» Consignes:
[a] Dans le texte sur le laboratoire ICARE, qui pilote ce laboratoire pour Safran ?
[b] Selon le texte sur le laboratoire ICARE, quelles améliorations faut-il apporter aux matériaux pour concevoir des moteurs moins énergivores ? Énumérez-les toutes.
[c] Poursuivez le texte consacré au laboratoire ICARE à partir de sa dernière phrase.

== Page ==

Laboratoire commun ICARE : Safran et le CNRS à l’écoute des matériaux pour une aviation décarbonée
Pour aider à concevoir les moteurs plus légers et performants de demain, Safran et l’IRDL ont inauguré le laboratoire commun ICARE. Ce partenariat stratégique s’appuie sur une technologie de rupture, fondée sur l’analyse thermique des matériaux, afin d’accélérer leur caractérisation et contribuer à la décarbonation de l’aviation.
Face à la pression climatique, l’industrie aéronautique vit une transformation majeure. Concevoir des moteurs moins énergivores implique de repousser les limites des matériaux, en cherchant à la fois à les alléger, les renforcer et les rendre plus résistants aux températures extrêmes. « Nous sommes en recherche constante de nouveaux alliages, de nouveaux matériaux, dans une optique de décarbonation », explique Lionel Marcin, expert en mécanique des matériaux et pilote d’ICARE pour Safran.

===
== Lignes fournies ==

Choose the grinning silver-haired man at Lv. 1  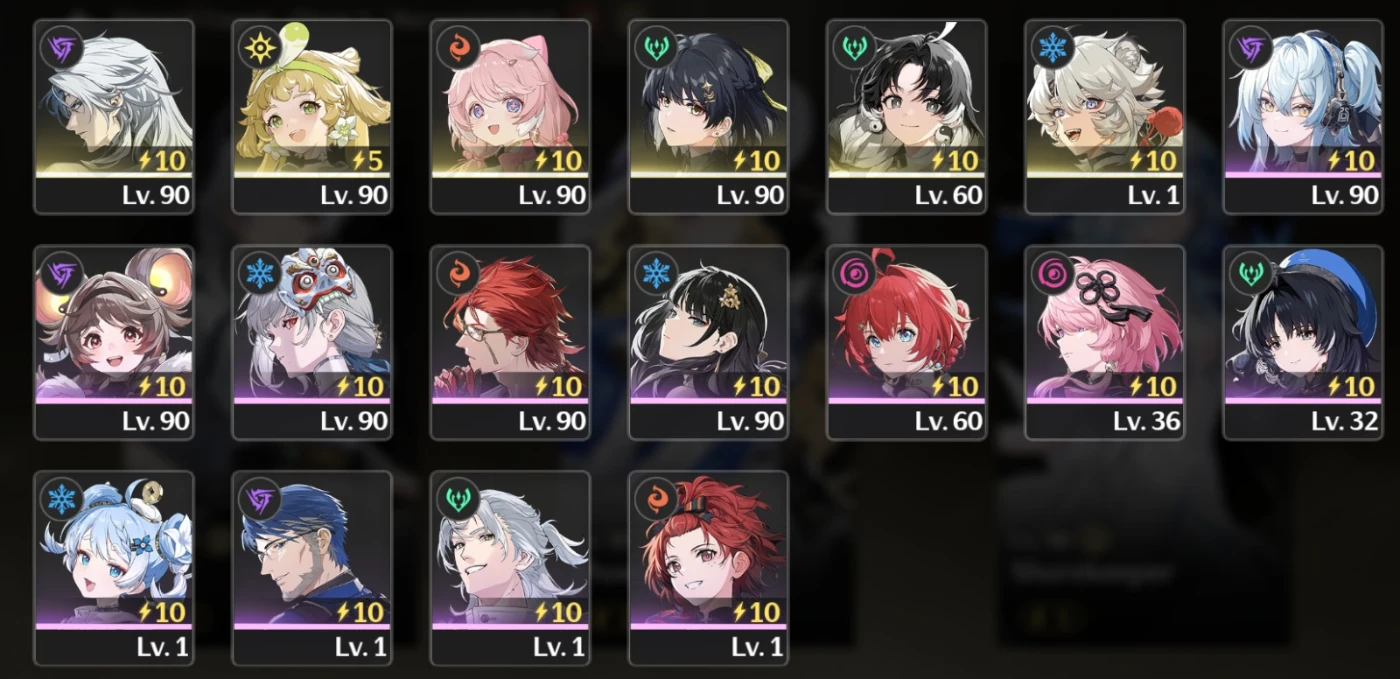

===
== Lignes fournies ==

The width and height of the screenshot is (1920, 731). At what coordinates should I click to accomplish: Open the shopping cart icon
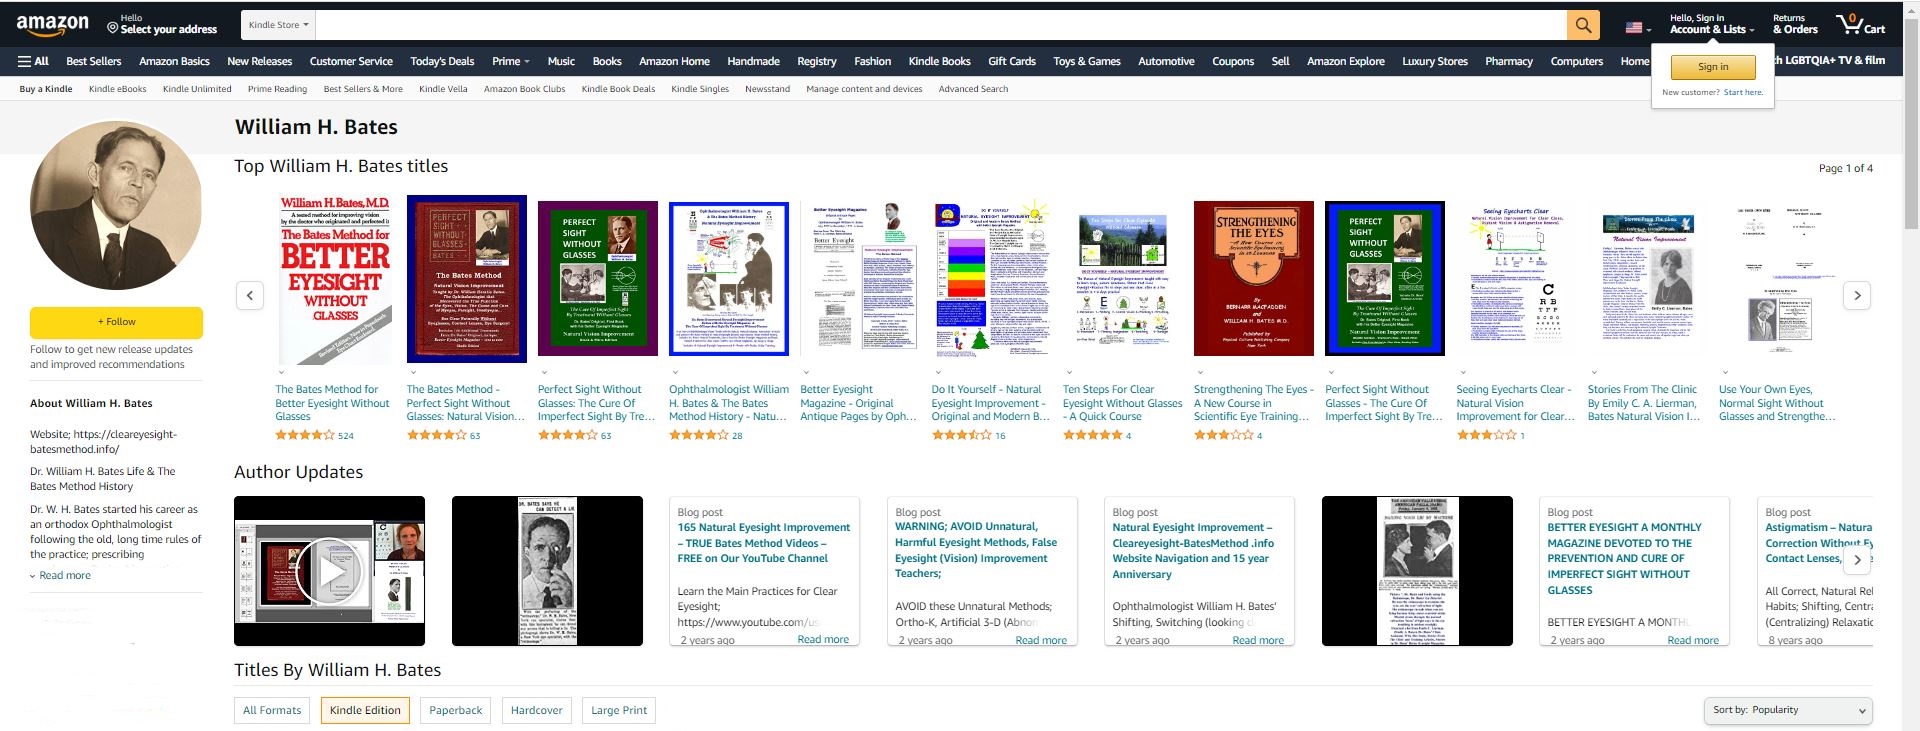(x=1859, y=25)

===

» Réponses:
[a] Lionel Marcin, expert en mécanique des matériaux.

[b]
- Les alléger
- Les renforcer
- Les rendre plus résistants aux températures extrêmes

[c]
Cette quête de performance suppose d’innover à un rythme inédit. Or, un frein majeur subsiste : les tests de fatigue, indispensables pour prédire la durée de vie des pièces, sont par nature chronophages. Ils nécessitent parfois des millions de cycles avant rupture, et donc plusieurs mois de mesures. Pour gagner en efficacité, les ingénieurs ont besoin d’une méthode capable de prédire rapidement la résistance d’un matériau, tout en respectant la rigueur scientifique exigée dans l’aéronautique. C’est précisément cette avancée qu’apporte la recherche menée à l’Institut de recherche Dupuy de Lôme (IRDL)1 – dont le CNRS est cotutelle – depuis une dizaine d’années.
Une signature thermique pour prédire la durée de vie
La solution repose sur une approche inédite : écouter la matière à travers sa température. Les chercheurs de l’IRDL ont mis au point une méthode dite « d’auto-échauffement », qui consiste à observer la très légère élévation de température d’un matériau soumis à des sollicitations cycliques. Ce signal, quasi-imperceptible, renferme pourtant une foule d’informations sur l’état interne de la matière.
« Le matériau nous délivre un message à travers cette signature thermique. Si je fais le parallèle avec ce qu’on ressent quand on est malade, on a de la fièvre, on prend de la température, notre corps délivre un message. C’est exactement pareil pour un matériau », explique Sylvain Calloch, enseignant-chercheur en mécanique à l’ENSTA campus de Brest et directeur du laboratoire commun.
Cette technique change la philosophie même du test. Plutôt que d’attendre la rupture, les chercheurs interprètent la réponse thermique du matériau pour en déduire son comportement à long terme. Résultat : une réduction d’un facteur 100 du temps nécessaire aux essais. Des campagnes qui s’étendaient sur des mois peuvent désormais être bouclées en quelques jours.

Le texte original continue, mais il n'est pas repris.